PASSAGE PROVIDED:
■ ■ ■ ■ ■ ■ ■
This mentality builds up hierarchies and power relations between humans and nature, between the sexes, between ethnic communities and religions, between skin colour, culture and classes.

How else could a particular group dominate, oppress and exploit other peoples? This cannot be achieved by physical violence alone. Undoubtedly, physical violence plays an essential role, but without a mentality that classifies some as subjects and others as objects, this form of millennia-old domination, cannot be maintained.

In this way, hierarchies and power relations emerge in which the rulers — be they men, whites, rich or other “privileged” sections — see it as their natural right to abuse, exploit and murder the “unprivileged.”

The murder of George Floyd should also be seen as part of a war that a state is waging against society. Especially by tightening security measures and extending the powers of security forces, unwelcome citizens are even more at risk. The more people begin to challenge the system, the more state violence against them increases. According to press releases in 2019, 1,099 people were killed by security forces in the USA alone.

While the areas of self-determined life are becoming increasingly restricted, the hegemony of the state is increased in all areas.

Today, the state claims the monopoly on violence for itself, while legitimate self-defense is labeled as terrorism.

The nation-state as a pillar of capitalism has contributed on the one hand to the homogenization of different local and cultural identities and social communities within state borders. On the other hand, nationalism has stirred up and orchestrated hostility amongst ethnic communities against each other.

Humanity experienced the inhuman and destructive extent nationalism can have in the two world wars.

After World War I, for example, Kurdistan was divided among four nation-states without guaranteeing the rights and even mere existence of the Kurdish people and many other peoples.

Our identity was denied, everything Kurdish was declared as barbaric and backwards.

We have long been subjected to assimilation policies, to integrate our culture, language and identify to Turkishness, Arabness or Persianness. Nation-states require a violent enforcement of a homogeneous ethnic identity to operate.

Oppression, power and domination are not natural. Therefore the state system is not natural either, rather an instrument of power of the ruling class. It is a product of human arrangement with origins in the subjugation of women. The first oppressed nation, the first oppressed class are women. It is therefore not surprising that despite countless (both anti-colonial-national and class-related) struggles for freedom and equality, these systems of oppression could not be overcome. Since no revolutionary movement has yet put women’s liberation at the heart of their struggle, they could not attack the core of the oppressive system.

Today we know that without ending social sexism, the swamp of hierarchy, power and oppression cannot be dried up. It is no coincidence that the attacks against women have exploded worldwide in parallel with the rise of nationalism, oppression and fascism.

While racially motivated attacks are on the rise worldwide and governing political systems are shifting to the right, state-patriarchal behavior through certain individuals is being displayed all the more blatantly.

Heads of state threaten women with rape and murder, restrict the hard-won rights of women and try to force women out of public life once again.

It is time to declare a meaningful war on this oppressive system in its entirety. This means that we have to understand and lead the fight against white supremacy, nationalism, sexism and capitalism as one.

We have to stand-up for an alternative system which values differences as the richness of society working towards a mosaic-like cohesion of diversity to unite our struggles.

Simply, people should not be regarded as inferior just because of their skin color, gender, ethnic and religious identity. Let’s build our free life beyond the state, power and hierarchy through democratic structures of self-organization and self-determination.
■ ■ ■ ■ ■ ■ ■
AVAILABLE DATA:
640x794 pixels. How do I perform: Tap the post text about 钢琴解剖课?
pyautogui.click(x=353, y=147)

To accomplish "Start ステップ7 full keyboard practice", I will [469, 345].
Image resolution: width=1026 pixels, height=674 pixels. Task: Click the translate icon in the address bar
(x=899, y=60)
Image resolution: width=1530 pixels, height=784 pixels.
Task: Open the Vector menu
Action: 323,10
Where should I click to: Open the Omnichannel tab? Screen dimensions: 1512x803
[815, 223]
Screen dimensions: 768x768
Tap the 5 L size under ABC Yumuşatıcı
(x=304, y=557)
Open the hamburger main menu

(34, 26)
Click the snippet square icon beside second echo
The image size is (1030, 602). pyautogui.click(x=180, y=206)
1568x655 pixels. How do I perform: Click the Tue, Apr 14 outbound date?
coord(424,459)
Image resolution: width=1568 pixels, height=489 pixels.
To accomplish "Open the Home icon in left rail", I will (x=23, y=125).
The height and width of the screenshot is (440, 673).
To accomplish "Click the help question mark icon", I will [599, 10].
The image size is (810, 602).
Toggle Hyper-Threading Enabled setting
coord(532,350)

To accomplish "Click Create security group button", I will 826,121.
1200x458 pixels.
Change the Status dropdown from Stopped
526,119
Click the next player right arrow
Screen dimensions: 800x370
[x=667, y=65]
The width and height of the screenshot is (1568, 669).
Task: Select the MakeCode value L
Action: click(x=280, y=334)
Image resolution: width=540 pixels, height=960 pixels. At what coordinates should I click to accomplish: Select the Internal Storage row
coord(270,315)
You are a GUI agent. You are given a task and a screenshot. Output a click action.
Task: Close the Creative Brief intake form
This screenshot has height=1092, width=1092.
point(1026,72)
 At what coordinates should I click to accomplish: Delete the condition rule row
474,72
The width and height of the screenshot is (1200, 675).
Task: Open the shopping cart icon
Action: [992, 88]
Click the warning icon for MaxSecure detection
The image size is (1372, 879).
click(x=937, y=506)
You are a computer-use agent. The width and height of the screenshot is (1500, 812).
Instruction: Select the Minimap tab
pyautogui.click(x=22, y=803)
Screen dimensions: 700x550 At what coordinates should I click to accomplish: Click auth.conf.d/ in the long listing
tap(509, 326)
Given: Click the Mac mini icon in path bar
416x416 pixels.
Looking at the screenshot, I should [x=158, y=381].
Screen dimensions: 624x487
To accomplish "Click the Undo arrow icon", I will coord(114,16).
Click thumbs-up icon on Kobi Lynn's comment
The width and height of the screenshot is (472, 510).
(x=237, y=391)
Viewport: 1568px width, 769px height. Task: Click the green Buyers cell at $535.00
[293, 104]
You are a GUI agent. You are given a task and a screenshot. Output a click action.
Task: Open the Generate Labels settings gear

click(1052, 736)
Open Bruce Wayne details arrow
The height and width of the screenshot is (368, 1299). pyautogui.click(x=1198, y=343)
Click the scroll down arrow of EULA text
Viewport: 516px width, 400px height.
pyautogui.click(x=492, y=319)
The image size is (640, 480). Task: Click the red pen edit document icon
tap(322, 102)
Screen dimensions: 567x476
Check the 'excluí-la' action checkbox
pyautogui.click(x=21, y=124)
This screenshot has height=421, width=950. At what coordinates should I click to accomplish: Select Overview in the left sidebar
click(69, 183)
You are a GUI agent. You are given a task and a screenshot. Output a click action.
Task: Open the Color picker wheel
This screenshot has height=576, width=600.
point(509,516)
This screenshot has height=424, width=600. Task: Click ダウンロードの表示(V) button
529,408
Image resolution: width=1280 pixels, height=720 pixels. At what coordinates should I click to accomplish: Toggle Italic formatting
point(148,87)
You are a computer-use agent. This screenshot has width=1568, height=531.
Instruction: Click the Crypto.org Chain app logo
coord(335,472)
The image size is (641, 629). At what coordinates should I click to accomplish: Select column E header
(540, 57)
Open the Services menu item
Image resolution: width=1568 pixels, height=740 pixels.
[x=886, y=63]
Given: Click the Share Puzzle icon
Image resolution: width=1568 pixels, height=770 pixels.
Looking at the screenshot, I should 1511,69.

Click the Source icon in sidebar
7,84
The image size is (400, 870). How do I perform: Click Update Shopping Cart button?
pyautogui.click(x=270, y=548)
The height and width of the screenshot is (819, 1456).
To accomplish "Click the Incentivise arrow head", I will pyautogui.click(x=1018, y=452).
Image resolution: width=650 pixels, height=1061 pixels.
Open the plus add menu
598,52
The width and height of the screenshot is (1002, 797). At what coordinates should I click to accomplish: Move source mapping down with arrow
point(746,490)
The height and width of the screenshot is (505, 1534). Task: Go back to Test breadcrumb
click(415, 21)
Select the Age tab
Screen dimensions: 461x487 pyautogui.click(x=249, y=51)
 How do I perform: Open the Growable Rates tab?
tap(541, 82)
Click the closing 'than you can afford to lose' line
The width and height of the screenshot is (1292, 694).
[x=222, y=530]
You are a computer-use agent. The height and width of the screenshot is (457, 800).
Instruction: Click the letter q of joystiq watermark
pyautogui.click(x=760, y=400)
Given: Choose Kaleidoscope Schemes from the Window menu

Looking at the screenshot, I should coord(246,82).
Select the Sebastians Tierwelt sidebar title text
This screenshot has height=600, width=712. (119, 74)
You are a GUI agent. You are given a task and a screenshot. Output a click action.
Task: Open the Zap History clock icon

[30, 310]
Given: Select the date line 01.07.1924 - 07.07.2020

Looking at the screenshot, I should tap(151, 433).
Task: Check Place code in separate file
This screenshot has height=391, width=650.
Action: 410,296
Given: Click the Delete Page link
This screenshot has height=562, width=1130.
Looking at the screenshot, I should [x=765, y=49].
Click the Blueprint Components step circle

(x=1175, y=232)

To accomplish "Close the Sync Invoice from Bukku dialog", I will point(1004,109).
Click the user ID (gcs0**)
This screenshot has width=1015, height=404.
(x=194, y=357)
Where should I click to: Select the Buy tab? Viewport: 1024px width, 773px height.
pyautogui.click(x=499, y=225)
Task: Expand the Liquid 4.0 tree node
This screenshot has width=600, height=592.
■ ■ ■ ■ ■ ■ ■
ACTION ITEM:
In the text on state oppression, rewrite everything from "Humanity experienced the" down to "barbaric and backwards.", putting "uncivilized" in place of "barbaric".

EXERCISE RESPONSE:
Humanity experienced the inhuman and destructive extent nationalism can have in the two world wars.

After World War I, for example, Kurdistan was divided among four nation-states without guaranteeing the rights and even mere existence of the Kurdish people and many other peoples.

Our identity was denied, everything Kurdish was declared as uncivilized and backwards.